(Task statement): Replace "scrollbar thumb" with "scroll handle" in everything from the line containing "You are a computer-use" down to the line containing "Action: (1318, 260)", leaving all else unchanged. Give back only those lines.

(Entries taken from a collection):

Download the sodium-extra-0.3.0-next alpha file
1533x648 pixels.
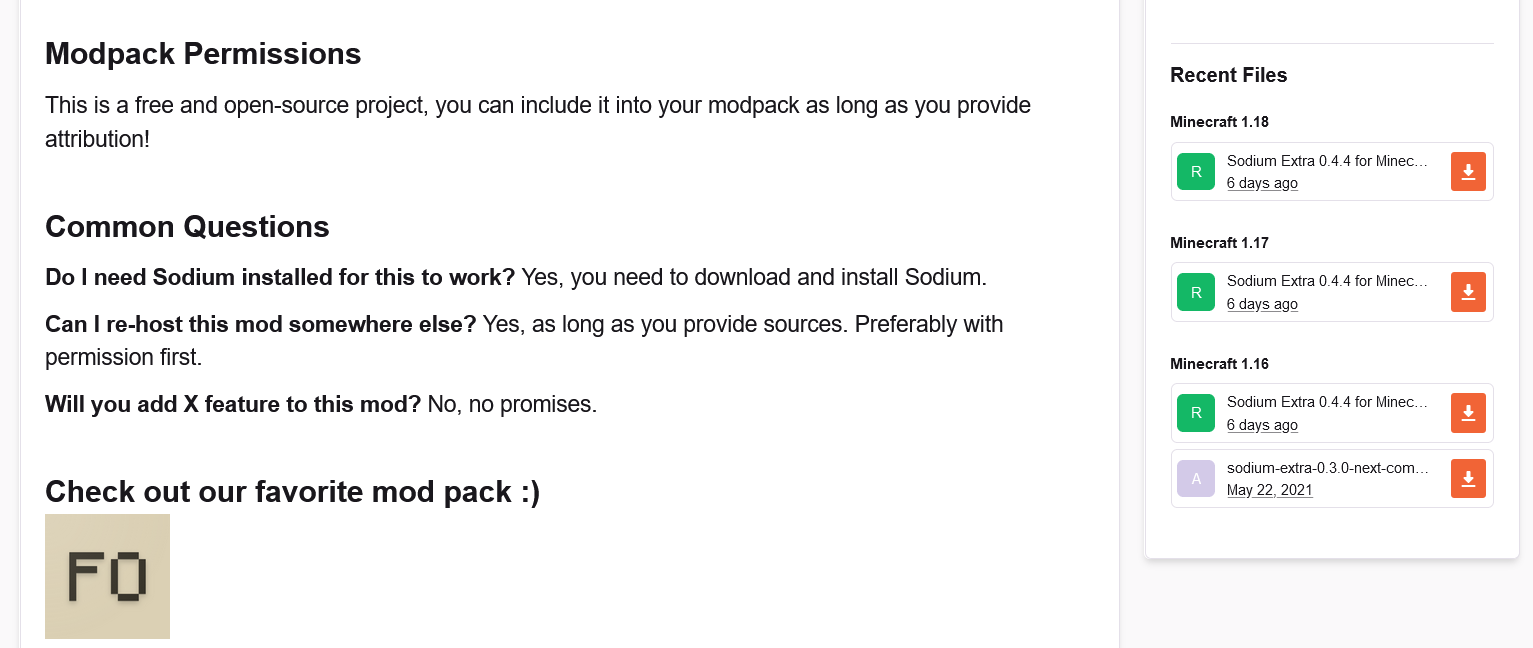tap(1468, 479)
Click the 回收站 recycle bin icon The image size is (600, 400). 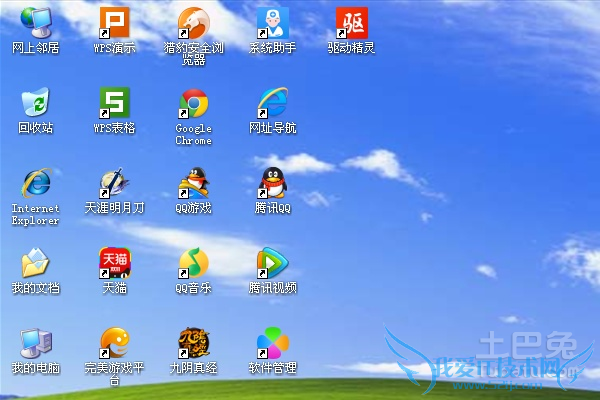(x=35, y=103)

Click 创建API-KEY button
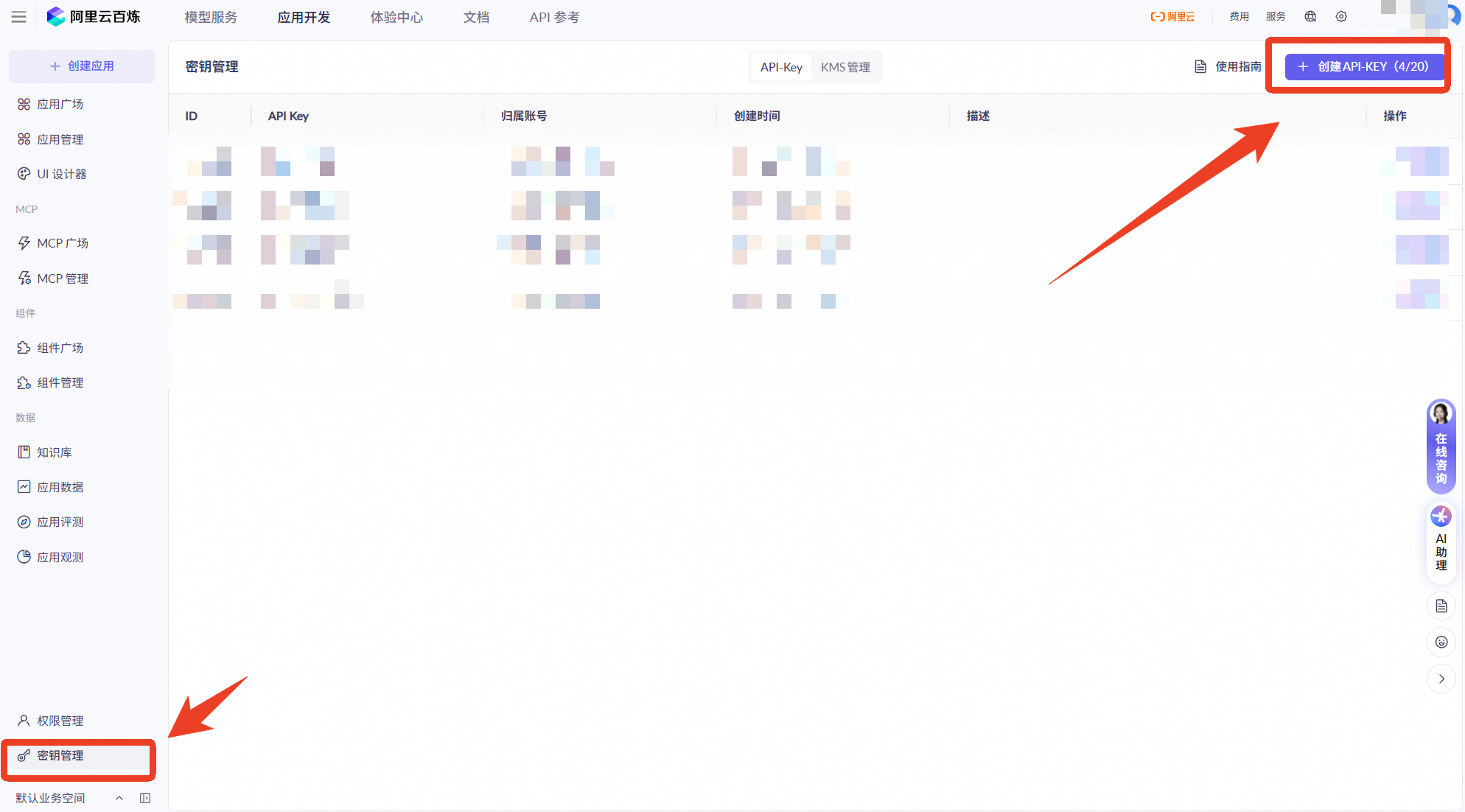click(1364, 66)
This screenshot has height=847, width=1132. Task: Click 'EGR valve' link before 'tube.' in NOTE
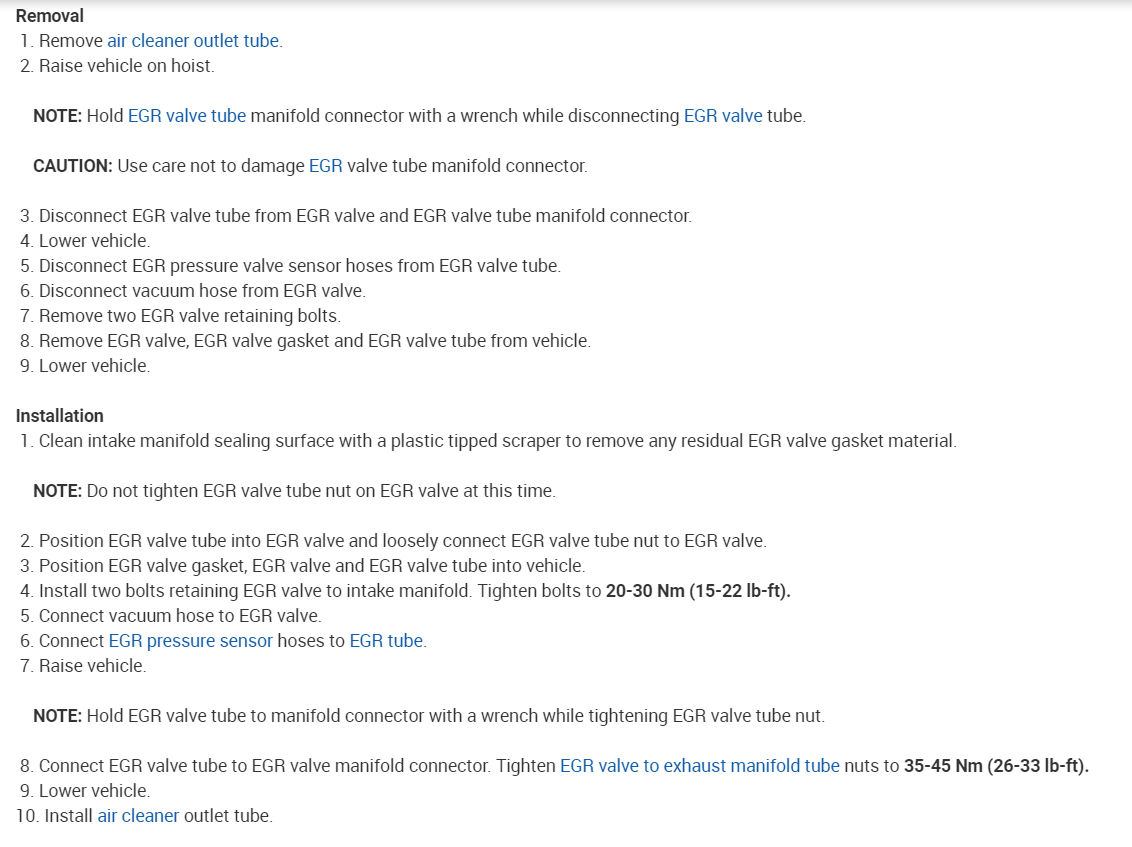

...

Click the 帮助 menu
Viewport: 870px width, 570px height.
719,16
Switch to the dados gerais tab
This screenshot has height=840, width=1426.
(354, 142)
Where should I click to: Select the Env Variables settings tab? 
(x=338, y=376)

==

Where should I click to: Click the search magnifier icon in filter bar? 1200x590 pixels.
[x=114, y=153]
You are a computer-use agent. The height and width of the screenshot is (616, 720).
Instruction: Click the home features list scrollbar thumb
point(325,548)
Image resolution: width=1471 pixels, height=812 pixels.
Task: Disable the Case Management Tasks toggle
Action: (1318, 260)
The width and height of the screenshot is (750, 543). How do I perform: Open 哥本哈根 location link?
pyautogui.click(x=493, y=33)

(Answer for the task):
You are a computer-use agent. The height and width of the screenshot is (616, 720).
Instruction: Click the home features list scroll handle
point(325,548)
Image resolution: width=1471 pixels, height=812 pixels.
Task: Disable the Case Management Tasks toggle
Action: (1318, 260)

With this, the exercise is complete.